Apple, Samsung Chiefs Pick Up Their Marbles and Go Home
Before Apple and Samsung launched a new chapter in their multicountry, multiargument patent dispute, Judge Lucy Koh of the U.S. District Court for the Northern District of California, told the two sides to sit down and try to iron out their differences.
Apple CEO Tim Cook and Samsung CEO Choi Gee-sung duly complied with the judge's orders, spending at least nine hours in each other's company over the course of two days. The two men -- accompanied by their attorneys -- presumably discussed their respective bones of contention, but it was all to no avail.
They failed to reach a resolution, according to reports, and they're now headed for trial in California, most likely sometime this summer, depending on the judge's calendar.
Apple and Samsung did not respond to our request to comment for this story.
A Huge Piece of a Huge Battle
The U.S. trial, whenever it begins, will just be one piece -- albeit a huge one -- of the companies' bitter patent dispute. In a nutshell, each maintains the other has violated its intellectual property in the mobile space, for both software and hardware. The ultimate goal of both firms is to have the other's product banned from certain -- preferably all -- markets.
To that end, they have duked out their differences in court after court around the world, with Apple winning some motions, Samsung declaring victory in others.
Neither side can be fairly said to have the lead or be the clear victor -- or victim -- in this dispute, though.
"I have read that Apple and Samsung are engaged in 20 different lawsuits filed in 10 different countries," Klemchuk Kubasta partner Kelly Kubasta told the E-Commerce Times. "There is definitely an ebb and flow to the progress. In this particular dispute, in California, I have not seen or read anything that gives me a sense that one side has the upper hand over the other."
A CEO Meeting
Judges will often order two sides to try mediation before a legal action, Ryan Radia, an analyst with the Competitive Enterprise Institute, told the E-Commerce Times.
Ordering the actual CEOs to try to resolve their differences is a bit unusual, but not unheard of. In fact, the judge hearing the Oracle Google dispute reportedly had Oracle CEO Larry Ellison and Google CEO Larry Page meet face-to-face to try to resolve their differences.
Such attempts usually are not successful though, Radia said. "If companies want to settle or stay out of a courtroom, they don't need to be nudged to do so by a judge."
Given the stakes of this dispute, it is especially unlikely Apple and Samsung would ever voluntarily come to an agreement, he added.
"I think they both feel they have the stronger argument and can win the case," Radia said. "Usually firms settle when one side is clearly weaker and will probably lose in court."
It was unlikely the two CEOs would have come to a complete reconciliation, Kubasta said, but there's no reason to assume the talks were a complete loss either.
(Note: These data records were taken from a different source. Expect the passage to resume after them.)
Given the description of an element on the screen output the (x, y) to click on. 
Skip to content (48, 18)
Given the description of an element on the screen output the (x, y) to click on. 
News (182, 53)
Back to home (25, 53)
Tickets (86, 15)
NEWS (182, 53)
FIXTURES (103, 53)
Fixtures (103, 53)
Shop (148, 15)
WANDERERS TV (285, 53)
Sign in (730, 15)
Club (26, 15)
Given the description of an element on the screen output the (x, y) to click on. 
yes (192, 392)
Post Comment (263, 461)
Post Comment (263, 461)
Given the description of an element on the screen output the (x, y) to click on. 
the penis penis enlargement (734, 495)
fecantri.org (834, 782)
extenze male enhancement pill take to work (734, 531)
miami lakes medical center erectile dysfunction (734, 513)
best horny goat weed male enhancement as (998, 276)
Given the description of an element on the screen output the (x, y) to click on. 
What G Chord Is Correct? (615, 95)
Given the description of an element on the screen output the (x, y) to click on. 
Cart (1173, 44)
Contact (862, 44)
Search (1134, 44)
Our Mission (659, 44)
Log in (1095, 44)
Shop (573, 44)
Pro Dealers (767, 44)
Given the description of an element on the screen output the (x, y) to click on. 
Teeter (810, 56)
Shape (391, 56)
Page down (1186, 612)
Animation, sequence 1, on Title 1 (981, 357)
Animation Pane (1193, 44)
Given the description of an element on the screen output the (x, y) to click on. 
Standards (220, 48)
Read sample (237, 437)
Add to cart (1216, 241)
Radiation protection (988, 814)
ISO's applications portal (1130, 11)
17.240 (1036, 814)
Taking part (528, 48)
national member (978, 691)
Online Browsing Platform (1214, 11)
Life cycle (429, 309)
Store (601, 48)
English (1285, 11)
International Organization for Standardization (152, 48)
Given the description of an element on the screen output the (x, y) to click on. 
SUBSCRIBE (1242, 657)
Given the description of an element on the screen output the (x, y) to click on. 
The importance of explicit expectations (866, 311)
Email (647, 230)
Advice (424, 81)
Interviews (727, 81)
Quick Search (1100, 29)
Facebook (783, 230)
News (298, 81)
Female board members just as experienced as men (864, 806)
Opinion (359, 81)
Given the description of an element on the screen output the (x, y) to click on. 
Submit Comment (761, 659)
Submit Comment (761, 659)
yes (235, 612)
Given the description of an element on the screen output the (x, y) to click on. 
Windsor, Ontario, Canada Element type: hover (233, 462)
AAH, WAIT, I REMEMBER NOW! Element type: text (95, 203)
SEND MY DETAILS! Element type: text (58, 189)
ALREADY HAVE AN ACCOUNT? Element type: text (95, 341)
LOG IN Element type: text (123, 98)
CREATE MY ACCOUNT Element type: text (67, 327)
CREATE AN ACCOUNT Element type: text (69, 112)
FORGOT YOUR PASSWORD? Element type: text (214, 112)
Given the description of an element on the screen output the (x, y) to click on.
"With a mediation of this sort, the fact that this first two-day meeting was not successful is not surprising, but just because they didn't reach a resolution doesn't mean they didn't narrow the issues or move potentially closer to a resolution," he said.
"The unstated goal of any mediation is that, even if you can't resolve the matter," said Kubasta, "just streamlining the issues or moving closer on some subjects makes it worthwhile."